- _How to complete this task_
What is the number of lines in these entries that contain "agent"? State it alone.

[Records drawn from a dataset]
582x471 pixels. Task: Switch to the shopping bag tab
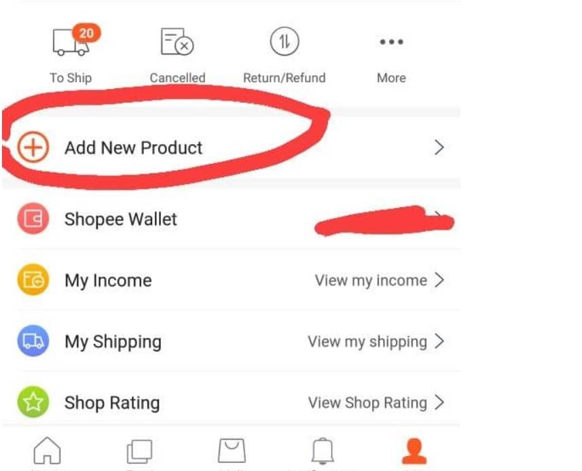[232, 451]
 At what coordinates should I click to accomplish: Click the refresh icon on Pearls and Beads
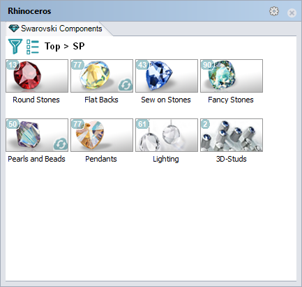coord(61,144)
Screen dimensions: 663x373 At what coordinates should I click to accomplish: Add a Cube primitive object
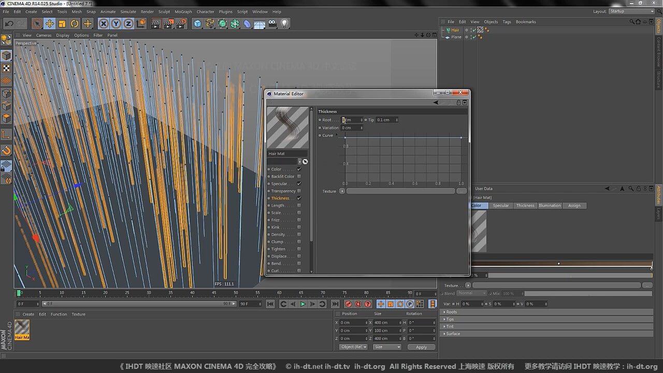[197, 24]
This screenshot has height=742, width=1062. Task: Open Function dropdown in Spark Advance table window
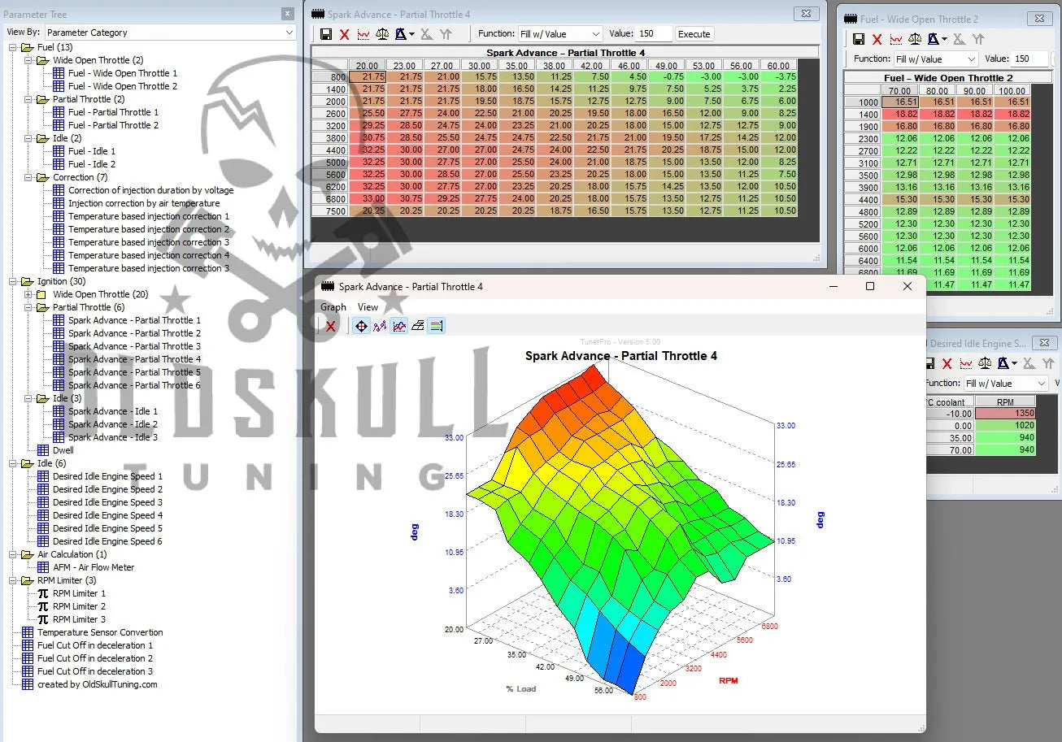pos(560,34)
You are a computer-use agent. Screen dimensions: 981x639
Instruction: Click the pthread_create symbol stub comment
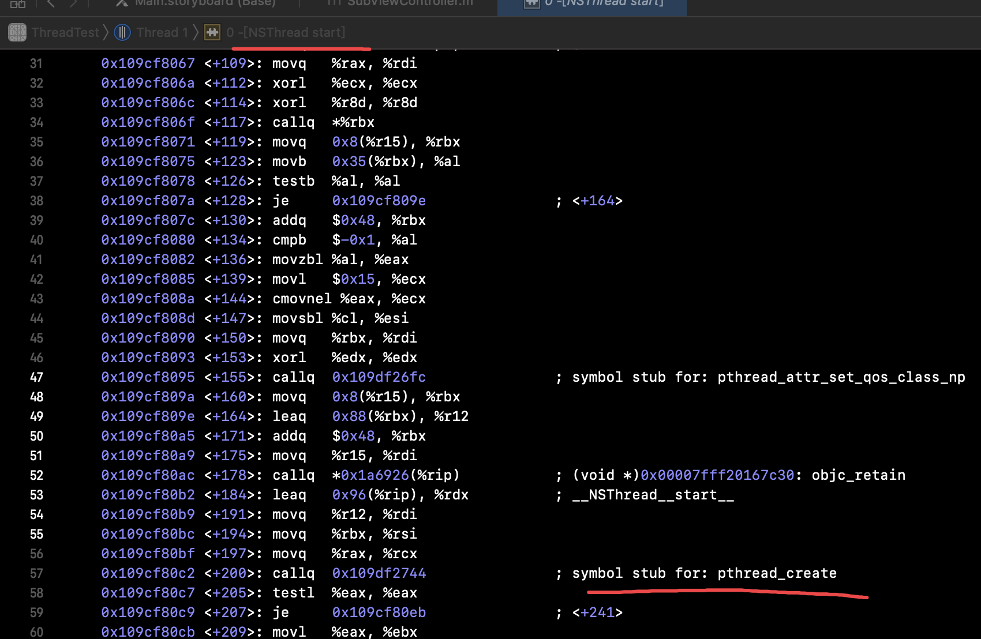(704, 573)
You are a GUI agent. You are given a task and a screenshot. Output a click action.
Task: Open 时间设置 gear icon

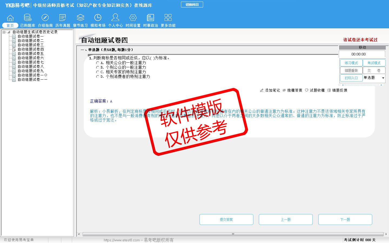point(133,18)
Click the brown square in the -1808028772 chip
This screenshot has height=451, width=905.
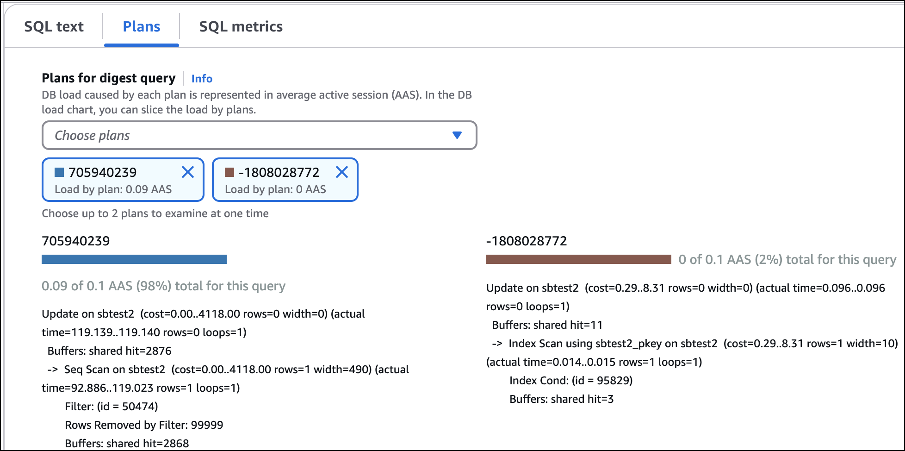click(229, 172)
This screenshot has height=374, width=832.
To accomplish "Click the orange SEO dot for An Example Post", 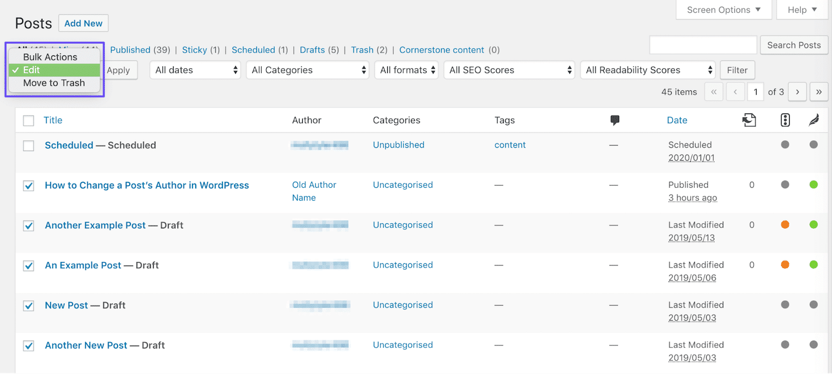I will point(785,265).
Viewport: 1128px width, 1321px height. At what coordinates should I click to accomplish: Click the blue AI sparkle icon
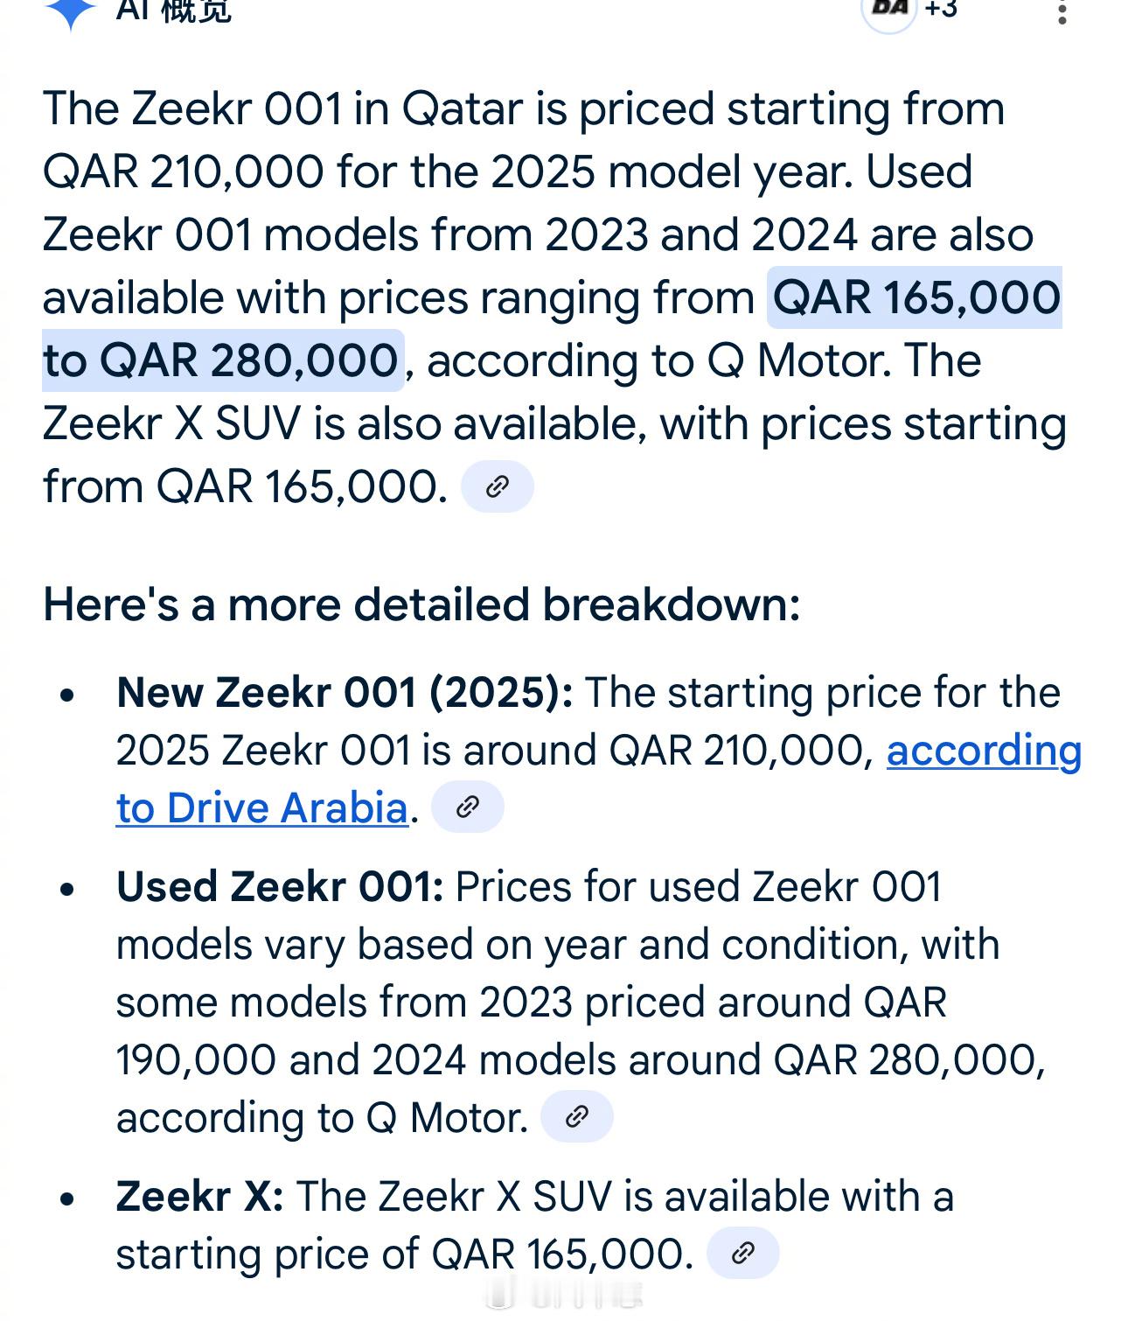[70, 9]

- _Worked solution_
2